Every commit has a unique hash ID, and except for some new unfinished features ("partial clones"), you always either have a full commit, or none of a commit.
Every commit links back to one or more predecessor or parent commits, except for special cases like the very first commit ever in some repository. These linkages—or chains of commits—form what people call branches (one of the several meanings of the word "branch").
To make a new commit, you need to update Git's index. When you first git checkout some commit you don't already have out, Git will fill in the index—and of course your work-tree—from that commit. You work with files in your work-tree, and Git works with its index.
The index and your work-tree aren't copied around: when you git clone, or git fetch, or git push, you will transfer commits. The index and work-tree don't matter here (well, there are some conditions for git push, in the other Git, that's receiving your git push).
Commits are frozen for all time (and mostly permanent—they're a bit hard to get rid of, even if you want to, sometimes). The copies of files in your index and work-tree are temporary.
Adding new commits updates your branch name(s). The branch name that gets updated is the one you've attached HEAD to.

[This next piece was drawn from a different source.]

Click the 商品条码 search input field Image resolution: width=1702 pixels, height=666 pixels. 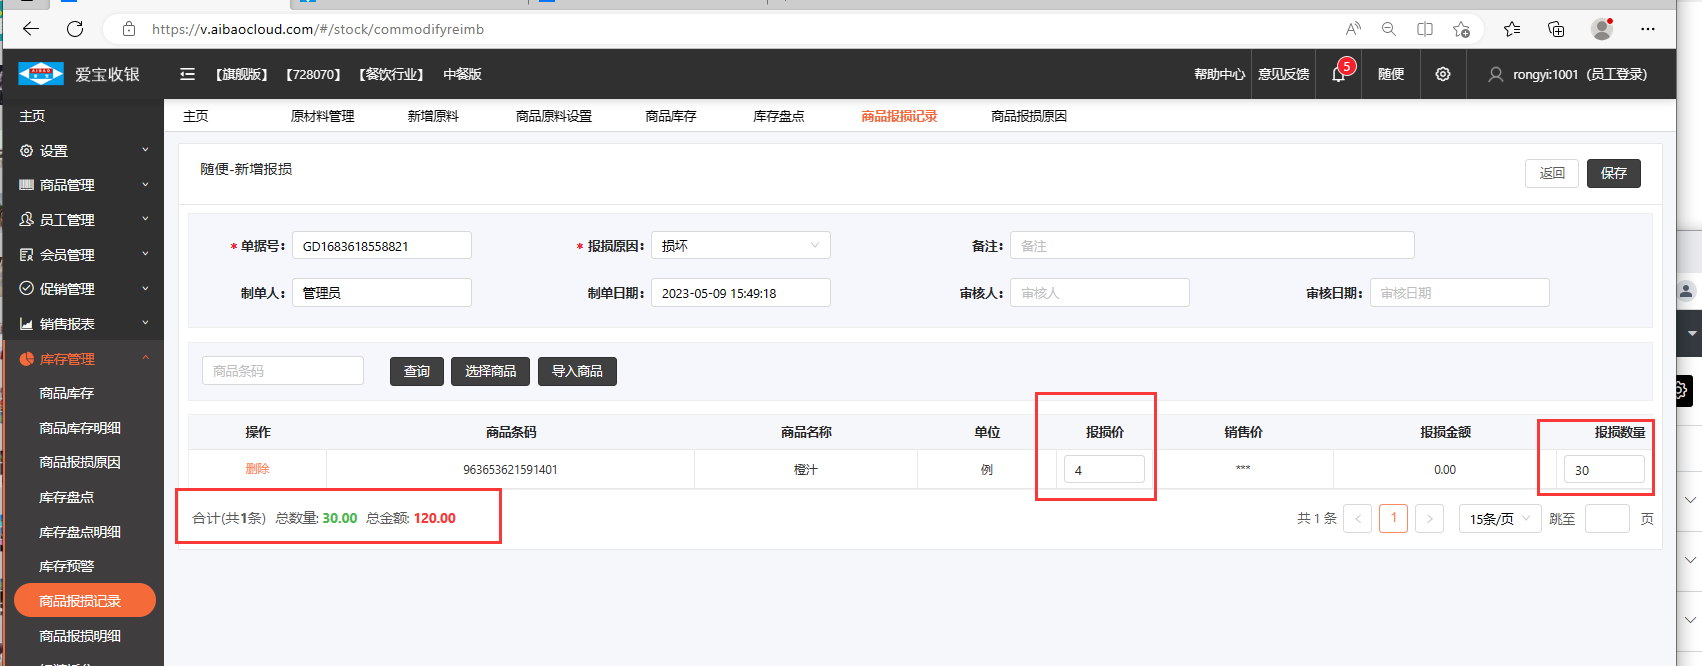[x=283, y=371]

In Git 2.23 or later, you can use git switch to pick where HEAD goes and/or create new branch names, and git restore to extract specific files from specific commits; in earlier versions of Git, both jobs are stuck into one git checkout command.

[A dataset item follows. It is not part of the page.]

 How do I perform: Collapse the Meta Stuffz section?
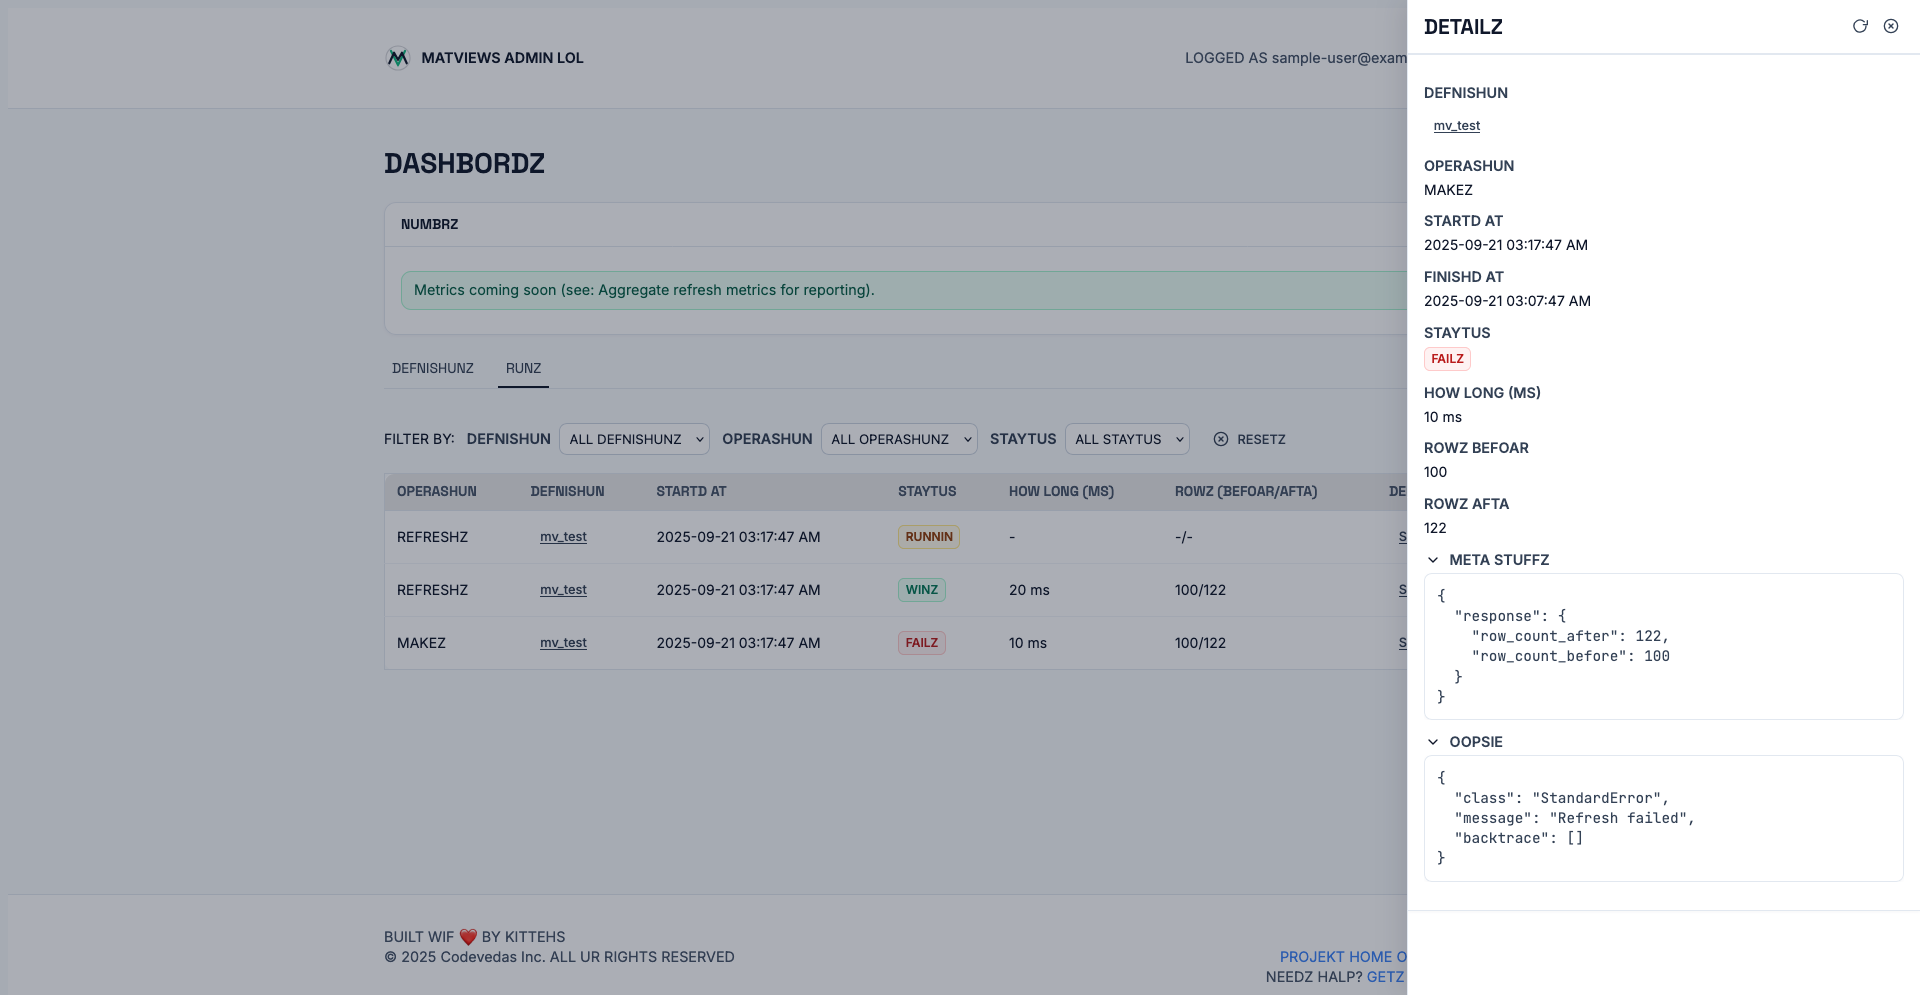pos(1433,560)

When you get to the point of using a second Git repository, remember that until you git push those commits to that other repository, your Git is the only one that has your new commits. That makes it easy (and OK) to "rewrite history" by replacing some commits with some new-and-improved versions (e.g., git rebase -i or git commit --amend). Once you have sent the commits elsewhere, you can still replace commits with new-and-improved versions, it's just the other Git now has the commits you sent earlier, so these things get harder—sometimes a lot harder.